Along with chickpeas and lentils, beans are rich in plant-based protein, gut-loving fibre and slow-burning carbs. They fill you up and keep you feeling satisfied. Consuming them regularly is associated with a raft of health perks, including reduced risk of heart disease, diabetes and even some types of cancer.
For a nutritious and delicious meal, pair a 220g tin of reduced-salt baked beans with a couple of slices of wholegrain bread.
2. Tuna, rice and veg = $4.20 per serve
Protein-packed tinned tuna is an economical way to get health-giving seafood into your diet, while rice provides much-needed carbs to help balance out the meal.
I’d suggest opting for long grain brown rice over white rice – that way, you’ll get some wholegrain goodness and low-GI carbs to balance your blood sugars.
If you’ve got any fresh veggies sitting in your crisper, throw them into the mix as well, and if not, whip up an easy peasy sauce using chopped tinned tomatoes and dried spices.
3. Bean bruschetta = $3.64 per serve
Another one with wholesome legumes in mind, this time in the form of cannellini beans.
Simply combine a can of beans and strained canned cherry tomatoes with lemon juice and fresh herbs if you’ve got them on hand. Then, adorn the mixture atop a couple of slices of wholegrain bread and voila – you’ve got a healthy meal ready in minutes.
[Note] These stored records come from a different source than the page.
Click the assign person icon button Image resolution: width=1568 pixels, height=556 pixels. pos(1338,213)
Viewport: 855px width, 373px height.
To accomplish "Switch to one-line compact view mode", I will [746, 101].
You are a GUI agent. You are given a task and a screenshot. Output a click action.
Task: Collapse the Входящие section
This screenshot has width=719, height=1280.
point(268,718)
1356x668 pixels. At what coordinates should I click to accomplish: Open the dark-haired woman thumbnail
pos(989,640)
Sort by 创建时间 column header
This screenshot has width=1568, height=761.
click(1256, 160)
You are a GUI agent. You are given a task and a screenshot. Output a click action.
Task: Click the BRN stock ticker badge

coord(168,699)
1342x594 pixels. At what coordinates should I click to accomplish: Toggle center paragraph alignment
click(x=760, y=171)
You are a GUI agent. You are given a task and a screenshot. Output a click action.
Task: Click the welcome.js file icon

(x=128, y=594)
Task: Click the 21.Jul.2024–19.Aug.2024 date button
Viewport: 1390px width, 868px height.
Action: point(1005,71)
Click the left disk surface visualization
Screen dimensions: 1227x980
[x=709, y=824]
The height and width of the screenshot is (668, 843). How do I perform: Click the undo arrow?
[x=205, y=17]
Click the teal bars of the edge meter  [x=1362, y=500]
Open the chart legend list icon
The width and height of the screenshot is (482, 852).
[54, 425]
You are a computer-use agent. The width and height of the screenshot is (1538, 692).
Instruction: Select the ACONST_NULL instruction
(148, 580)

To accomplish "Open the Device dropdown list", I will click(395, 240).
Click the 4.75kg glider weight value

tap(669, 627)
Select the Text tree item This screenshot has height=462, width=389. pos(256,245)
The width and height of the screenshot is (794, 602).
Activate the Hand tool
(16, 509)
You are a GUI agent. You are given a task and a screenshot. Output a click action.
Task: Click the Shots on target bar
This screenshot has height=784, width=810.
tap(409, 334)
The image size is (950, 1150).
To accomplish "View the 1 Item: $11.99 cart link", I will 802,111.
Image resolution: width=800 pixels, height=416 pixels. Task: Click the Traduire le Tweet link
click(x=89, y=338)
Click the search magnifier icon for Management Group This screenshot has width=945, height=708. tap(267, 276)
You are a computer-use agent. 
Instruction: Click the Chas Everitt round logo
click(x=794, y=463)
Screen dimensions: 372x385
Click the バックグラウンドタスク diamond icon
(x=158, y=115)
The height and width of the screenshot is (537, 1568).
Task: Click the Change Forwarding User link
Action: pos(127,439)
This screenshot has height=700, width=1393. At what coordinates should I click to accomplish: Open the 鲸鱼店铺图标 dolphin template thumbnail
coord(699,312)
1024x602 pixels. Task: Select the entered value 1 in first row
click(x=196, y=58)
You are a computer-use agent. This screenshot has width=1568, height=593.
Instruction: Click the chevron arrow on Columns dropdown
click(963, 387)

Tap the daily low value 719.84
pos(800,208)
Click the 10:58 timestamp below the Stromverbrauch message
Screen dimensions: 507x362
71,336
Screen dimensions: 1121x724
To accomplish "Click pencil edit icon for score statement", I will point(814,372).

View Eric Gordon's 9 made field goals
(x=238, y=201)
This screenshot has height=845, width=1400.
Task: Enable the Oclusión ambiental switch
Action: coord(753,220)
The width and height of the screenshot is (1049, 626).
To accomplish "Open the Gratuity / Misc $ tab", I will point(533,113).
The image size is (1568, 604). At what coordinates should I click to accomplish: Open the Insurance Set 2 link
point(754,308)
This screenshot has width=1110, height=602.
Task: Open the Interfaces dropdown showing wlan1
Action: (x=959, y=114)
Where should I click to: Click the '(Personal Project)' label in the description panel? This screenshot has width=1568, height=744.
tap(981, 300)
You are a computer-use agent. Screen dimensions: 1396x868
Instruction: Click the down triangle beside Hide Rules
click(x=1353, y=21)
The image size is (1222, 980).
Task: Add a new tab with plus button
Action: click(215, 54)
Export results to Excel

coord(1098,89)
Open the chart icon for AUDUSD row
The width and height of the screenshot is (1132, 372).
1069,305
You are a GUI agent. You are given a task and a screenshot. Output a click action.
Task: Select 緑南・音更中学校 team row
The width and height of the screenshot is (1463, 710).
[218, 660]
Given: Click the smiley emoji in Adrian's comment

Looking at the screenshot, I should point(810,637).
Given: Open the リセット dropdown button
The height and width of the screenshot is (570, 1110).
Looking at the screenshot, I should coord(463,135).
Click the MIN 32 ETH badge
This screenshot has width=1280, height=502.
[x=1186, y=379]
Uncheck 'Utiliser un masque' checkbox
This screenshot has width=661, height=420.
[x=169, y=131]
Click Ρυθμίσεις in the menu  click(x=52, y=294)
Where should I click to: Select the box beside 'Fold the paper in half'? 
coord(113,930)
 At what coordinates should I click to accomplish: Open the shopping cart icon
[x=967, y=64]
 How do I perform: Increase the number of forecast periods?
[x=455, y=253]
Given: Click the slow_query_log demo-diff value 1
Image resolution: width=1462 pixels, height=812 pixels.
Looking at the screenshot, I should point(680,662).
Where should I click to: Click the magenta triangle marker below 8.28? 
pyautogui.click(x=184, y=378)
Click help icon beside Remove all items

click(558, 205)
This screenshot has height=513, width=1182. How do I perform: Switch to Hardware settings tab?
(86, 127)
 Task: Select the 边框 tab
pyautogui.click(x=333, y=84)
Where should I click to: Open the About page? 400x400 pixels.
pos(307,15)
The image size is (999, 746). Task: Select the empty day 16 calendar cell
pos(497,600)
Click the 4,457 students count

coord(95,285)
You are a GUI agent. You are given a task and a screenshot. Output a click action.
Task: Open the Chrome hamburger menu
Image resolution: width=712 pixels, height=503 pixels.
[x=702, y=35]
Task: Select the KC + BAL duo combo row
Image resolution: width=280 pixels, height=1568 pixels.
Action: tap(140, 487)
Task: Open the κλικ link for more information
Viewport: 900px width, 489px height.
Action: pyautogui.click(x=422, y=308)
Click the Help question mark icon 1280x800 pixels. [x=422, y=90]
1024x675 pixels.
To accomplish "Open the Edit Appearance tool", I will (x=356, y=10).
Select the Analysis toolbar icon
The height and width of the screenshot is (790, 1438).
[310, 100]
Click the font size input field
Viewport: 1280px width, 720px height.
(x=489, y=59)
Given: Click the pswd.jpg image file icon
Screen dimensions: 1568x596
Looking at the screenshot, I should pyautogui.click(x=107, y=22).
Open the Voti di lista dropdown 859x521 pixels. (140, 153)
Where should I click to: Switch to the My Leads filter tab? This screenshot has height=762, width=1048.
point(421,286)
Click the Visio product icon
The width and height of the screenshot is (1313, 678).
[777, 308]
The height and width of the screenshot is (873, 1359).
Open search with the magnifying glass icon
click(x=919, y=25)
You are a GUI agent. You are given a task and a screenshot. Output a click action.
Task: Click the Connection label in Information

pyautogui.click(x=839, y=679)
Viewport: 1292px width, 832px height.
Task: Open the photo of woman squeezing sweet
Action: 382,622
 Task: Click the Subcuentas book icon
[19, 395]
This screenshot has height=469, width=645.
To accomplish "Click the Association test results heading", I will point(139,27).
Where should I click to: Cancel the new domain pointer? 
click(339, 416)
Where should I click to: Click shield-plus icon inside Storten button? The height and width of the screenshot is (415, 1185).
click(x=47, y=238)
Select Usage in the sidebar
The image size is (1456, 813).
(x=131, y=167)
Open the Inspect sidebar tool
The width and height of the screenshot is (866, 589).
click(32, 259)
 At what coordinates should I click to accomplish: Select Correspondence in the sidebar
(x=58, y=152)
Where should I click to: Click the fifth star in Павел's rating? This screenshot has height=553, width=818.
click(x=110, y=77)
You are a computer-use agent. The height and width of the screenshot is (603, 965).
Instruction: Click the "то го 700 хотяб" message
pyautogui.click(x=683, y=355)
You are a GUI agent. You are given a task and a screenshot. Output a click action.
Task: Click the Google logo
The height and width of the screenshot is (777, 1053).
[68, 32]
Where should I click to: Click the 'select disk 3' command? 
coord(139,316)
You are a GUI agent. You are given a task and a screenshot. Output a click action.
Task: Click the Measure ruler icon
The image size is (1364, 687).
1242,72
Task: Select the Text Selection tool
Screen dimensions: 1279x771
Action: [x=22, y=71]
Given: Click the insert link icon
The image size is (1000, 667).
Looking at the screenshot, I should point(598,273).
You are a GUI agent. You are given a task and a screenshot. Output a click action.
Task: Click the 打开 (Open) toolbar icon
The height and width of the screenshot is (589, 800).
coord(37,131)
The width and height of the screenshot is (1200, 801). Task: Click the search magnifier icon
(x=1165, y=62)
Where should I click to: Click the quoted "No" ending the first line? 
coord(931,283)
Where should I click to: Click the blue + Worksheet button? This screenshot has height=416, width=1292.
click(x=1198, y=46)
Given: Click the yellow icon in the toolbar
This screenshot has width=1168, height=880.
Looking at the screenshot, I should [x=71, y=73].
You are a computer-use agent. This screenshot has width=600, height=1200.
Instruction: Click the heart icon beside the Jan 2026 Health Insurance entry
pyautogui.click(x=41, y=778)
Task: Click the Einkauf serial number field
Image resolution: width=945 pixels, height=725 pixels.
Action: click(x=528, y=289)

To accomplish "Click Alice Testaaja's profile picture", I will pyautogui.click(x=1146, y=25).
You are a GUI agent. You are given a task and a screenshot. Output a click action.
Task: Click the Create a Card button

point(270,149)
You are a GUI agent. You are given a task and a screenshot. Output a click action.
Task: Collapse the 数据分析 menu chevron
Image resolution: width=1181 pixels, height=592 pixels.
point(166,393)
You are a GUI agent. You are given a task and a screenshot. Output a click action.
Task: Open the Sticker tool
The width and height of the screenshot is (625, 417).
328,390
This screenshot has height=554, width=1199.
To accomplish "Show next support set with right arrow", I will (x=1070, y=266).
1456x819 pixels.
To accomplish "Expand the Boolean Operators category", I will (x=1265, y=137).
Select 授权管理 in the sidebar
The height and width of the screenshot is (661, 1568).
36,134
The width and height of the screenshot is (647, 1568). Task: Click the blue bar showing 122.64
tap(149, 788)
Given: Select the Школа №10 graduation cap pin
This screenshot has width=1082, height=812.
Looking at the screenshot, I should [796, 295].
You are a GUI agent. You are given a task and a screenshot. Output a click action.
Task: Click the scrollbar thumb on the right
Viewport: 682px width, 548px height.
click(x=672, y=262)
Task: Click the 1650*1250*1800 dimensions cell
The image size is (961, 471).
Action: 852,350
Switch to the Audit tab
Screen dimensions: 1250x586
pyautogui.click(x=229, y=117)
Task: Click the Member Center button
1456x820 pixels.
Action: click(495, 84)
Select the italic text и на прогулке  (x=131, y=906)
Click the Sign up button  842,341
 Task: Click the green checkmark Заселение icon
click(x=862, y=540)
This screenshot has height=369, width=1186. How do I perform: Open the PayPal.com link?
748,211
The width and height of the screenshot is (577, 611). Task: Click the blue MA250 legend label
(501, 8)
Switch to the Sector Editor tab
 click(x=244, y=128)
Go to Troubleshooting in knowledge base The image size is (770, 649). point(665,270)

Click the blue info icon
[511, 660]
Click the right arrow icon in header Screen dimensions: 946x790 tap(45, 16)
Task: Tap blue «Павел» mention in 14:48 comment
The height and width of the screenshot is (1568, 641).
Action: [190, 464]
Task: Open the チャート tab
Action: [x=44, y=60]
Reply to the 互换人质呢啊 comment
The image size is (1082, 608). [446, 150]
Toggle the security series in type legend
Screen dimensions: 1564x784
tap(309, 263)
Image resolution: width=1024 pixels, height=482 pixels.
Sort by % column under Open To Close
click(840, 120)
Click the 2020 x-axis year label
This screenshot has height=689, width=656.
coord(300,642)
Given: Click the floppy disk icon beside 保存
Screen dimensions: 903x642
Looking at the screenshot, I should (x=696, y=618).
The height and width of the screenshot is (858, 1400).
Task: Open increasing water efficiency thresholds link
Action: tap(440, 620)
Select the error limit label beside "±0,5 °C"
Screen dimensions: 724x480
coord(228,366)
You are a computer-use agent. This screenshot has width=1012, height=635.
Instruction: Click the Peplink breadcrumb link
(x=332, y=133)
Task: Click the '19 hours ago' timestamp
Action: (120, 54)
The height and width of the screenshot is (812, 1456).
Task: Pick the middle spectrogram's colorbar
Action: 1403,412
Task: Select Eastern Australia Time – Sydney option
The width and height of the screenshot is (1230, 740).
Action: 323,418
If you’re feeling fancy, add a drizzle of extra virgin olive oil and a crumbling of feta cheese.
4. Corn fritters = $2.63 per serve
Corn is a crowd-pleaser when it comes to veggies – and an excellent choice if you’re dealing with fussy eaters.
To make corn fritters, simply combine tinned corn with a little flour, egg and baking powder, and fry the mixture in dollops in a few tablespoons of extra virgin olive oil. To keep it on the lighter side, serve your fritters with Greek yoghurt instead of sour cream.
5. Wholegrain crackers and tuna = $5.34 per serve
Yes, another option on the tuna bandwagon. (It’s such a fantastic pantry staple!) This time, pair your can of tuna with some quality carbs in the form of wholegrain crispbreads.
To round out the meal, serve your crackers with any chopped veg from your crisper (I love baby cucumbers and cherry tomatoes for this meal), and add a little hummus for a boost of flavour. Delish.